| Aim of the task |
What you give back should match the records word for word.

| Stored data |
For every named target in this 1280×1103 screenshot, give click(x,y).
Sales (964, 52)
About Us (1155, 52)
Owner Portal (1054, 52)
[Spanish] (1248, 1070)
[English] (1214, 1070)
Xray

| Finished task |
For every named target in this 1280×1103 screenshot, give click(x,y).
Sales (964, 52)
About Us (1155, 52)
Owner Portal (1054, 52)
[Spanish] (1248, 1070)
[English] (1214, 1070)
Xray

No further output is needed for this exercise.